MJX X101C FPV 720P Camera Quadcopter Review
Everyone loves a cheap and cheerful product. Something that gives you almost all of the features and values of more expensive (and more famous) products at a price more of us can afford.
On the other hand, we have THOSE products – knockoffs. They are meant to fool the uninformed into thinking they’re getting something they’re not. That’s where those fake iPhones come in.
So is the MJX X101 the former or the latter? Let’s find out.
The Sincerest Form of Flattery
DJI’s lawyers must be sleeping on the job, or maybe I’m the only one that sees it, but the X101C is clearly riffing very hard on the Phantom series from DJI. Now, this drone and the DJI ones are in completely different price brackets, but MJX looks to be angling for some of that DJI brand magic with the look of the Phantom drones – well, apart from the two big angry LED eyes; those are all MJI’s own design work. I kinda like it, actually. “Oh I’m so angry. Smile for a picture.” It’s sort of adorable.
Punching Above Your Weight
Compared to a DJI Phantom, the X101C is cheap, cheap, cheap. A fifth of the price if you shop around. Yet it can carry many of the small action cameras (think Xiaomi Yi weight class), which is the entire point of more expensive camera drones.
Of course, this entire drone package costs less than a GoPro, so curb your enthusiasm a bit. The included camera is a 720p number. It’s a 1MP sensor. Ouch.
Also, this looks to be a hard-mount with no stabilization. It makes sense. The gimbals on high-end drones alone cost more than this whole RFT package. Have a look at this footage using a proper GoPro:
So, this is not a film and photography drone. It’s an FPV drone. Period.
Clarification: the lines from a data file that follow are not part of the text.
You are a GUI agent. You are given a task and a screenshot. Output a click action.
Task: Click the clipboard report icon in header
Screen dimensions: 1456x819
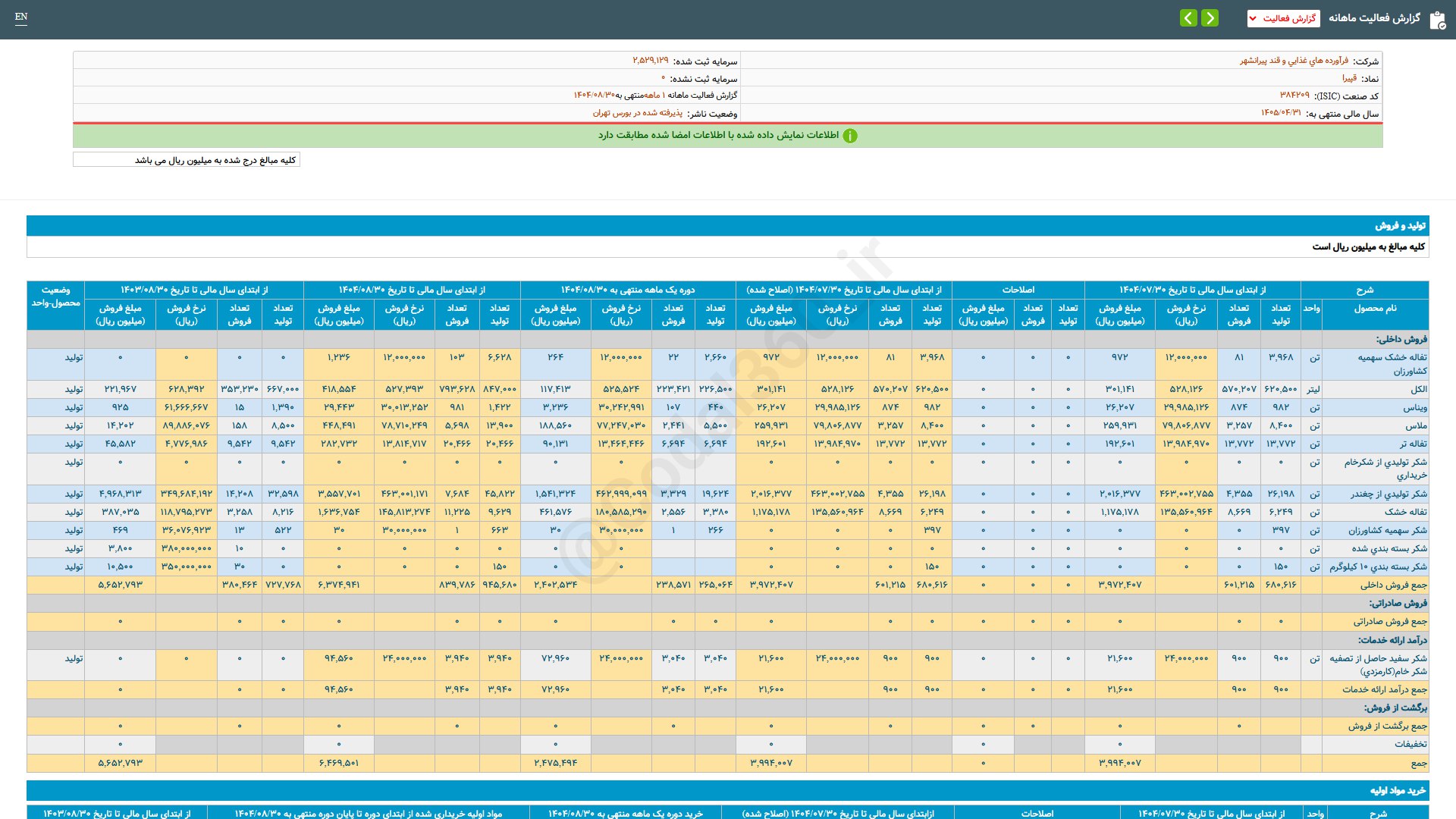[x=1437, y=20]
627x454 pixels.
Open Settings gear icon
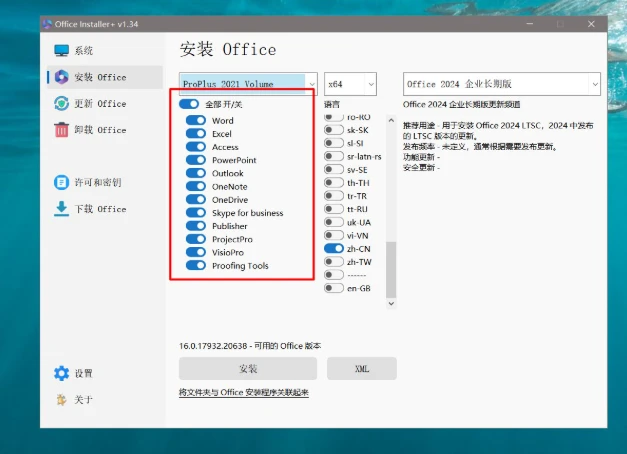[61, 373]
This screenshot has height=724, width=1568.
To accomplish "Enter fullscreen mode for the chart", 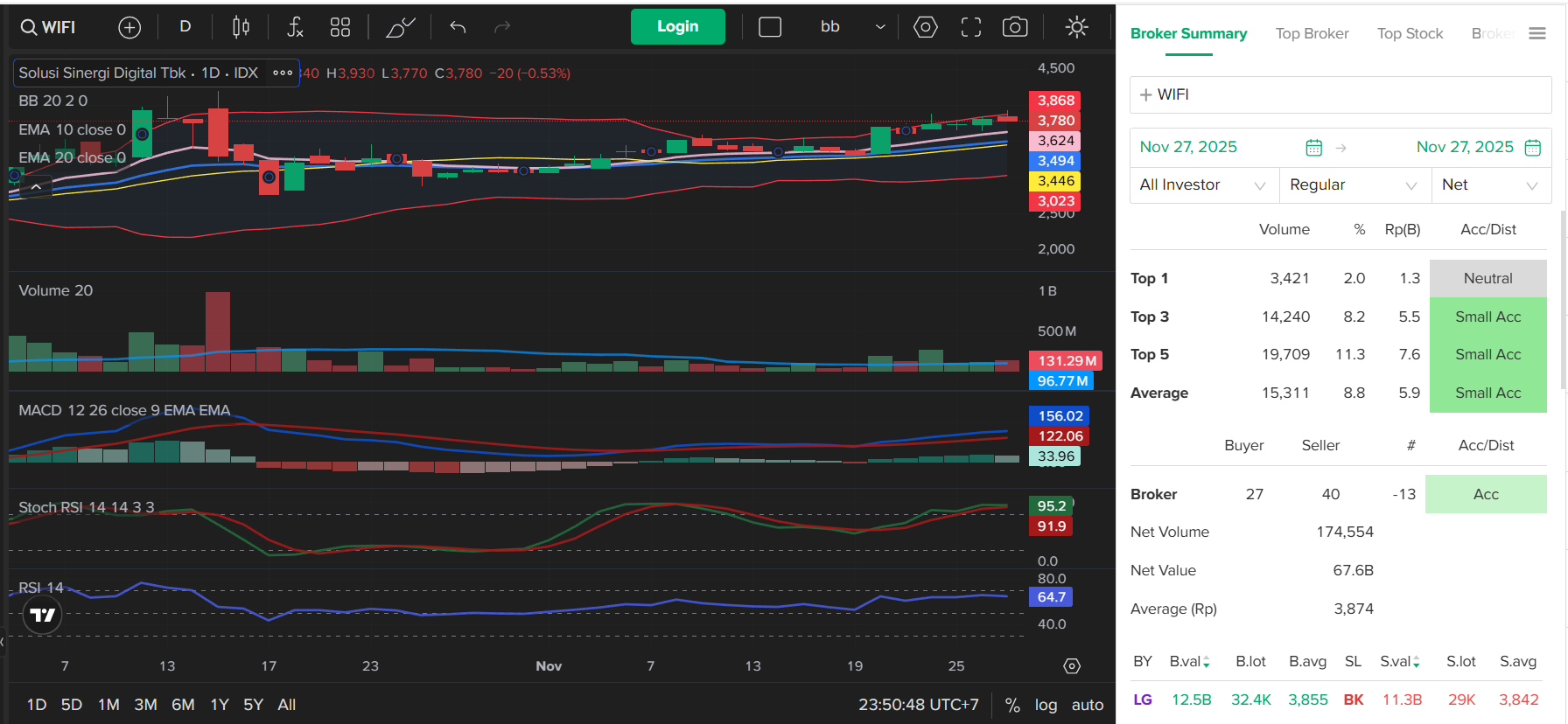I will (970, 27).
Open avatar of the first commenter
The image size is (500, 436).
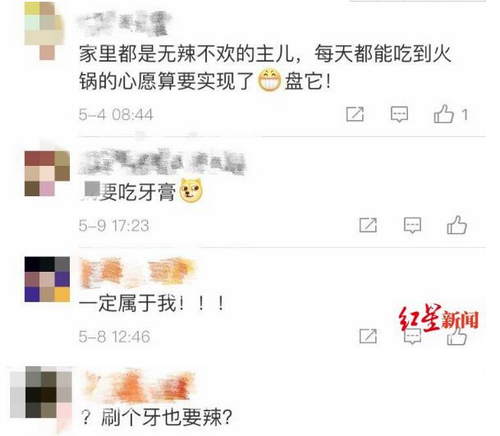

Amazingly, there’s a “headless mode” option included which enables relative controls. In other words, the joystick movements are relative to where you are and where the drone is “facing”. I’m starting to see this formerly pro-only feature on more and more cheap quads, which is nice.
I’m not going to lie, the transmitter on this drone looks cheap as heck. It’s perfectly functional, but the orange and white Fisher-Price plastic looks pretty nasty. I’m also 100% sure it’s going to look grubby almost immediately.
It has the functions you need, though, and the claimed range for control is about 330 feet. There’s of course a space for your phone that acts as the FPV monitor in real-time. This quad also does flips and rolls, which I can say from experience gets old fast, but looks cool for a while.
The app has both iOS and Android versions and, interestingly, is compatible with smartphone virtual reality headsets like the Galaxy Gear or one of the many Google Cardboard clones. That’s pretty cool, since it can give you something close to the experience of wearing a Fatshark FPV goggle set for only a few extra bucks.
People who have bought the X101C generally seem quite pleased with it, and its flight characteristics are suitable for a beginner. There are also three control-rate levels, so new pilots can learn the ropes without smashing up their new toy.
I don’t see more than one or two complaints about build quality, which is to be expected for even the best drone products, so that seems good.